旅立った日は五月晴れの青い空に新芽の緑、
そこにピンクのツツジはとても眩しかった。
今はもう、だいたいだいじょうぶだけど
ツツジが咲く季節は、ちびっと切ないですね。



  • 2012/06/30 15:19

◇藏ゆさん
 ありがとうございます。
 いっしょに泣いてくださいますか。
 あまりのアブナサに、不審な泣き人の涙も止まるかもしれません。
 命は巡る。
 アタマでわかってもココロが受けつけませんでしたが、
 「日にちぐすり」は、確実に効きました。

◇ぽぽろさん
 モモさん、ときおり、まめきちクンの耳の間に座っていそうです。
 失うことは辛すぎることだけれど、その辛さを差し引いても、
 いっしょに過ごせたことの幸せのほうが、ずっとずっと大きい。
 だいたいだいじょうぶの、だいたい以外の部分、
 だいじょうぶじゃない部分も、ぜんぶひっくるめてヨカッタナと思えます。
 あ、わたしもとっちらかっちゃいました。

◇Aさん
 アジサイはたぶん、そばの柿の木が伸びて
 陰になったのがいけなかったのだと思います。
 花付きが悪くなった時点で取り木でもすれば助かったかもしれませんが、
 去年まではニャンタに絡むことでは何をする気にもなれず、
 グズグズしていたら、こうなりました。
 でも、結果的に、これでよかったんだと思います。
 写真のことも、なんだか、すとん、と素直に受け止められました。
 ちびっと切ない気持ちを知っていることは、知らないことよりいい!
 こぴおさんがのこしてくれた、あったかい切なさに乾杯♪

  • ニャンタのおば
  • 2012/06/30 19:17

ニャンタさん、そのうちきっと戻ってきますよ。
そしたらたくさん写真撮ったり遊んだり。
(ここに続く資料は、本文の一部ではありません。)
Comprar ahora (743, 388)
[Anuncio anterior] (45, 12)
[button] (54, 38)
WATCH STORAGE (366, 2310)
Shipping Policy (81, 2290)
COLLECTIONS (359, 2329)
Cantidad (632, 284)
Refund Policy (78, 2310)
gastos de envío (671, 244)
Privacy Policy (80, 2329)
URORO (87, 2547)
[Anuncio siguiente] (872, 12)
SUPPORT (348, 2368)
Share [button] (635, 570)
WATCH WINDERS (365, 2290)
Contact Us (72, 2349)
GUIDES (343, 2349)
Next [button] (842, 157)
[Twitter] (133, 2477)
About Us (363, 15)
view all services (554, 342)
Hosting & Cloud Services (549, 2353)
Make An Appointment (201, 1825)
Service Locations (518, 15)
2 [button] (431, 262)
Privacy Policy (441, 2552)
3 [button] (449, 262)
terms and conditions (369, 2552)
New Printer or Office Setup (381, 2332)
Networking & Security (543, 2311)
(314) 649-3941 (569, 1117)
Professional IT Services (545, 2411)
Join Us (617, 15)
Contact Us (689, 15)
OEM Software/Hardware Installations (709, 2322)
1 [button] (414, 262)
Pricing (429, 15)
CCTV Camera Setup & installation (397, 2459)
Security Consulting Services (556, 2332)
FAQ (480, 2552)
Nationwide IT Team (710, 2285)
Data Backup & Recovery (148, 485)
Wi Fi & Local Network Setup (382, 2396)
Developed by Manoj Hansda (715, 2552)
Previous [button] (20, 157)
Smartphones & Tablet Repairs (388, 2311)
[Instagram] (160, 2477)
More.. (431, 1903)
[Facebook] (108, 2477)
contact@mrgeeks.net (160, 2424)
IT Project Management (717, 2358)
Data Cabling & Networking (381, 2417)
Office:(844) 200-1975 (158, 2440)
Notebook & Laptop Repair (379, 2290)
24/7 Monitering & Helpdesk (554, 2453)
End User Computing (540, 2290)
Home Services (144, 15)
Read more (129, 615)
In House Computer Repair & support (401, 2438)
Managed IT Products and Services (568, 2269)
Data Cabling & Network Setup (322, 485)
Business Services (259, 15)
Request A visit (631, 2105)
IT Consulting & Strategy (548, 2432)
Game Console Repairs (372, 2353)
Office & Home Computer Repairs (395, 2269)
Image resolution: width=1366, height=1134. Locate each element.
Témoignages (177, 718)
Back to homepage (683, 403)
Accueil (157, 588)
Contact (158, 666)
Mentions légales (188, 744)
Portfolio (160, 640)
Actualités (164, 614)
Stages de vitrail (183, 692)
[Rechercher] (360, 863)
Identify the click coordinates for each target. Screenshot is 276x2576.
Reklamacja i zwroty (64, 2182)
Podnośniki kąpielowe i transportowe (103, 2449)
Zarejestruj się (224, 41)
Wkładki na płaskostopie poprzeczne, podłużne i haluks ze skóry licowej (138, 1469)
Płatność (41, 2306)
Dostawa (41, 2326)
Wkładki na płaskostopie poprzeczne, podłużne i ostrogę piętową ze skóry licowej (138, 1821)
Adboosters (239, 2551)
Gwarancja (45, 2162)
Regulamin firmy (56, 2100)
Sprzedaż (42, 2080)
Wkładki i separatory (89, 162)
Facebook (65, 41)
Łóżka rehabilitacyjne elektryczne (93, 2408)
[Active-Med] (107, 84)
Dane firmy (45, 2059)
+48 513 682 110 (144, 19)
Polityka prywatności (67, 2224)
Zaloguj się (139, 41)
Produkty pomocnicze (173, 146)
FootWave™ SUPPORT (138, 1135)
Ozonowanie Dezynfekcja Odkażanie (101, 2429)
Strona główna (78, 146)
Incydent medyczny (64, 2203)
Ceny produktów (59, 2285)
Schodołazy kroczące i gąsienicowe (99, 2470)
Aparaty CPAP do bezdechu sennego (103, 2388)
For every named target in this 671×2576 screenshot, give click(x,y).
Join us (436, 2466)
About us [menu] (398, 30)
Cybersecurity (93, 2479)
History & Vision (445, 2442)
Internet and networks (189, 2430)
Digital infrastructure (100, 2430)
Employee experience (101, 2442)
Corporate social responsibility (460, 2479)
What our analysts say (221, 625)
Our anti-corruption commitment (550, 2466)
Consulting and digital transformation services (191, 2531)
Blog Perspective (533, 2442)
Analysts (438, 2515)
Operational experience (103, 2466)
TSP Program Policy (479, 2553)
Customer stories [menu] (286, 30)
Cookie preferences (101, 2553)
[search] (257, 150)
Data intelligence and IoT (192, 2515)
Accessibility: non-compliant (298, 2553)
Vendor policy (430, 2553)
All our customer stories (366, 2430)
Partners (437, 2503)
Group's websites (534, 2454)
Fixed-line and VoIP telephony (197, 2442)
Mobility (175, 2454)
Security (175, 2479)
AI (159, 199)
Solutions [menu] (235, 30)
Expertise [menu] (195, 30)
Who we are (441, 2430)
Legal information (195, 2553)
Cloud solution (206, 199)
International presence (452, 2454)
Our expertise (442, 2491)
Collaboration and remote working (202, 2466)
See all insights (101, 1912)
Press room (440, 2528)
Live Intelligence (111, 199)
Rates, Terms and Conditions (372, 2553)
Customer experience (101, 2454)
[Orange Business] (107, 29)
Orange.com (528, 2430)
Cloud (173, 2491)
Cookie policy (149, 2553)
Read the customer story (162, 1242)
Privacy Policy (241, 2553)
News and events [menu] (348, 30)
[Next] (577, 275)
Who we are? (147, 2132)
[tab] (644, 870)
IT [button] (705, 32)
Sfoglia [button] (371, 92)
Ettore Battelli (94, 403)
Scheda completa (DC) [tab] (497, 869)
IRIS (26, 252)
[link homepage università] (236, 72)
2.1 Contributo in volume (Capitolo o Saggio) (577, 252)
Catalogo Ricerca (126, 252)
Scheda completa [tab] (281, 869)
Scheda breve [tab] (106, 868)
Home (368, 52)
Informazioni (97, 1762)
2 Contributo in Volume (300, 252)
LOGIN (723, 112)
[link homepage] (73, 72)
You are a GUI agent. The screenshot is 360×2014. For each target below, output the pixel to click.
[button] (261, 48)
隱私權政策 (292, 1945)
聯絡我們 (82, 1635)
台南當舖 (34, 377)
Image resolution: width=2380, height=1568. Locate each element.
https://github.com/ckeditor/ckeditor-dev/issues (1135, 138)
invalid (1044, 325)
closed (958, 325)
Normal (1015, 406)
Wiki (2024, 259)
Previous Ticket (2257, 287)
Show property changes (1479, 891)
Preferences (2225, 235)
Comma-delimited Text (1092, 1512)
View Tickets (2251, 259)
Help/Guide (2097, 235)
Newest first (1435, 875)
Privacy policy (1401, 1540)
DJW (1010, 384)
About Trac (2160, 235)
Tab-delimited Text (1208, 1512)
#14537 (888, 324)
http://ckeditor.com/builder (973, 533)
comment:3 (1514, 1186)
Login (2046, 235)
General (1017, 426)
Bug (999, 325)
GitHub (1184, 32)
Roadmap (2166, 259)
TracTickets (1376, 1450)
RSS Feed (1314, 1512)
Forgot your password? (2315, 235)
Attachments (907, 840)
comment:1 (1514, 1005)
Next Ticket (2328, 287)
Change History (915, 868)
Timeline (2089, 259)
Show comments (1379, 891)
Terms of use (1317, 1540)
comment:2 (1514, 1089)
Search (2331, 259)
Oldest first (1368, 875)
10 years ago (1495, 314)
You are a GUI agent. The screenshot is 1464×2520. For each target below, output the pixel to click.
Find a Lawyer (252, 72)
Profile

。。
などと、絵空事なコメントしか思い浮かばず。
自分がそう思っちゃってるから、
ニャンタのおばさまにもつい、、、^^;;。
みなさんの様に愛情あふれる書き込みができず、
おはずかしい限りです。

こうして言葉に出したり、文章にすること、ニャンタさんが旅立った直後は思いもしなかったことと思います。
でも、折々在りし日のニャンタさんのことを綴ってくださるとほっこりとした気持ちになります。
ニャンタさん、おばさまと私たちを会わせてくれてありがとう。


◇とにゃままさん
 絵空事、信じてます。
 ウリはウリだし、グリコはグリコ、
 ニャンタそのものには、私が向こうに行くまで会えないけれど、
 向こうに行けば会えるのダって、きっぱり、信じております。
 茶猫包囲網で遅刻常習のとにゃままさんの周りには、
 今も、とにゃりんちゃんの気配が濃厚ですね。

◇まるちゃんさん
 そうでした。
 明けて翌年の年賀状すら書けず、喪中欠礼状態になってしまったヘタレです。
 でも時間がたって、こうして書けるようになったこと、
 書いたものにつきあってくださる方があること、
 ありがたいです。しみじみ、ありがたいです。